I respectfully dissent.

. The trial testimony was completed in two days, with the examination and cross-examination of witnesses covering 153 pages of the transcript.

. The District Court on February 26, 1969, said that it would dismiss the case “[u]n-less the Government gives written assurance within one month that it can produce the complaining witness for trial in April.”

. Carnal knowledge, robbery and assault with a dangerous weapon.

. Robbery, rape, assault with intent to rape, assault with a dangerous weapon.

 Both motions were granted by the District Court.

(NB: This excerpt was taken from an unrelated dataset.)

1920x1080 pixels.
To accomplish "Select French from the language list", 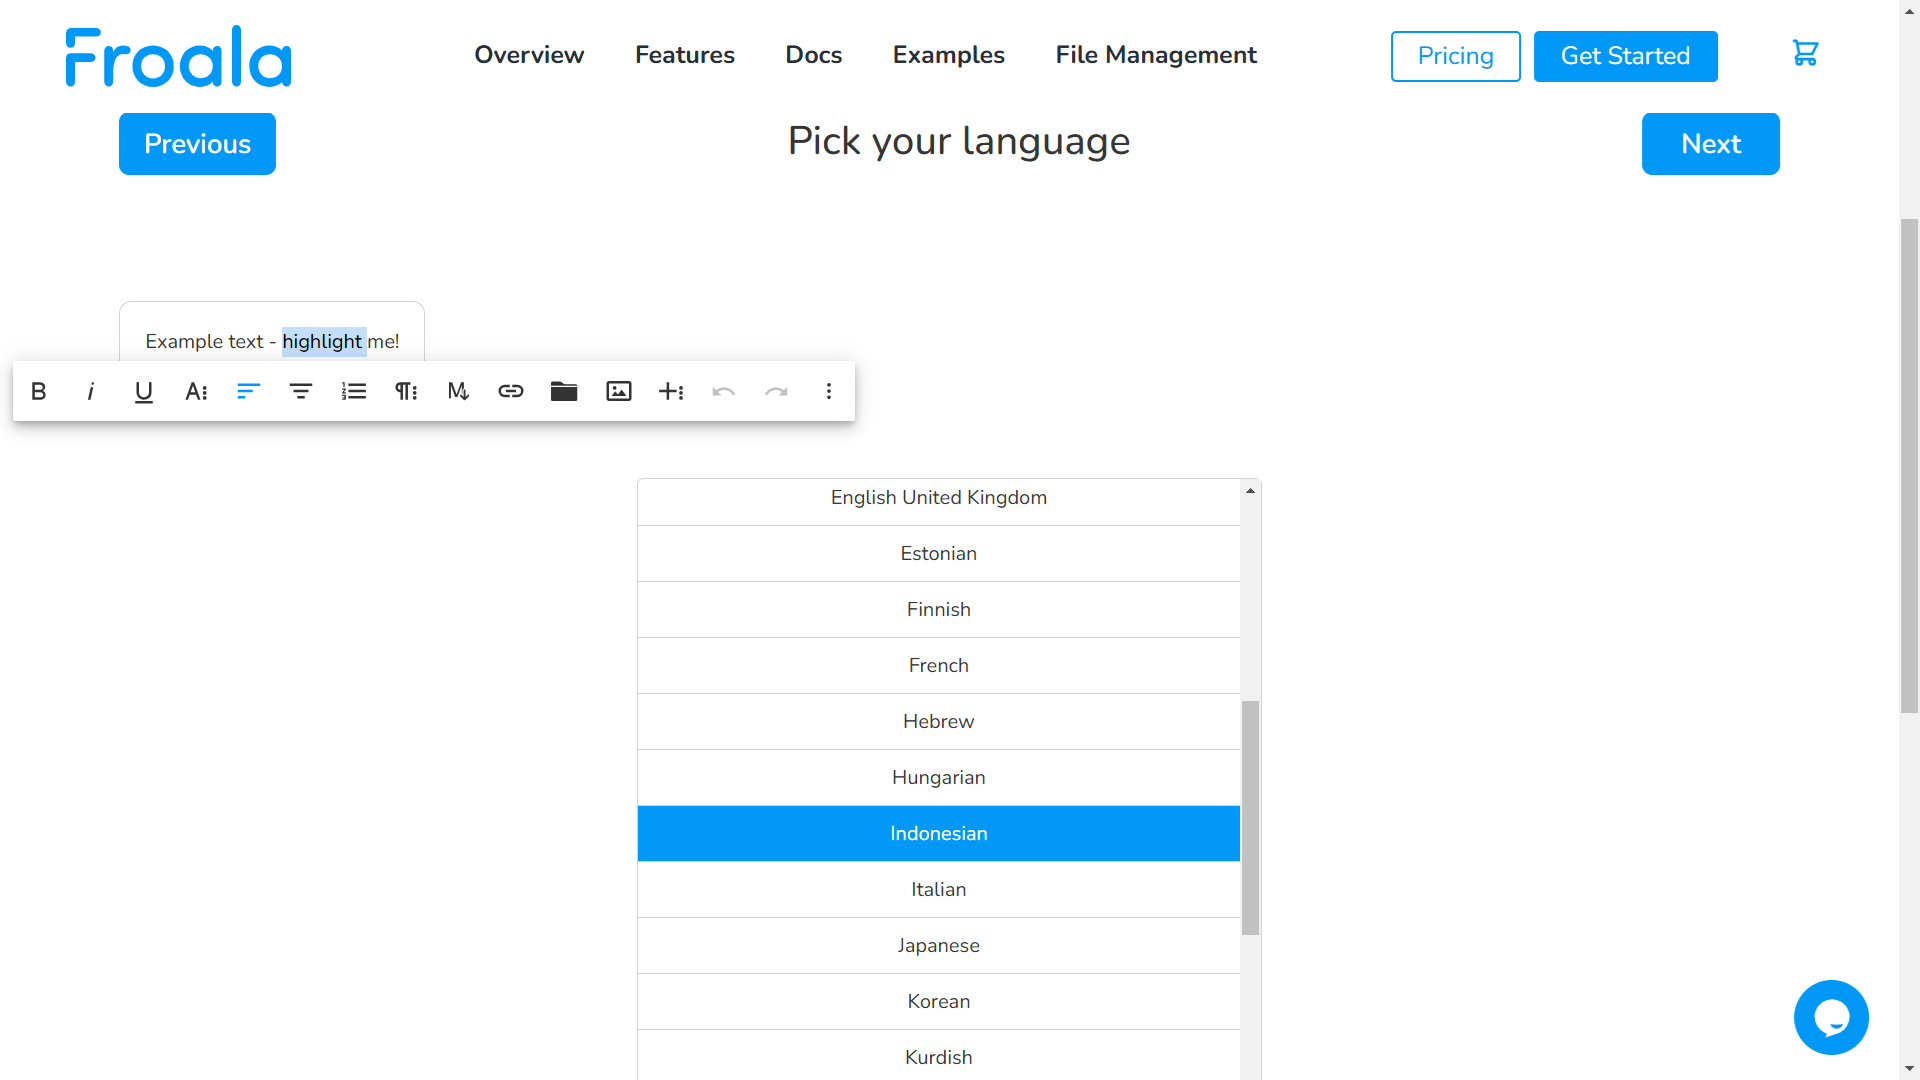I will (938, 665).
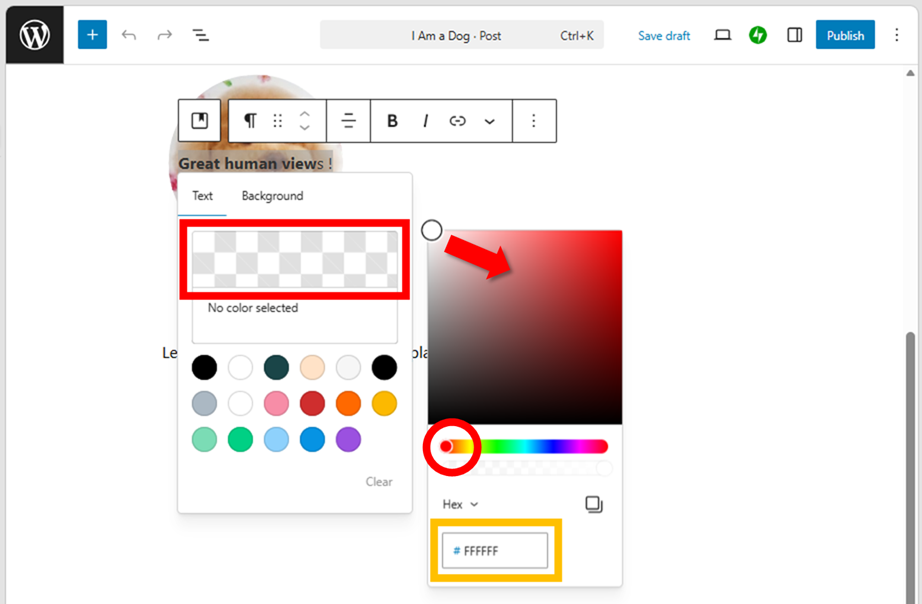This screenshot has width=922, height=604.
Task: Pick the purple color swatch
Action: tap(348, 439)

. Appellant’s counsel stated at the hearing on September 3, 1969, to dismiss the indictment for lack of a speedy trial, that “[t]he only delay which I requested * * * was that from April 29 until May 15.” He explained: “I was constrained at this time to ask for what I wanted was a brief continuance, long enough to get the preliminary hearing transcript. As it turned out, a much longer continuance was granted because at the time the complaining witness in this case was pregnant and it was not thought well to bring her over on a plane too close to her time of confinement.” The Government’s only response was that the delay until September 3, 1969 “was reasonable in view of the fact that the complainant was pregnant.” Moreover, *1126the Government states on this appeal that “because the complainant was expecting her second child during that summer, the case was continued until September 1969.”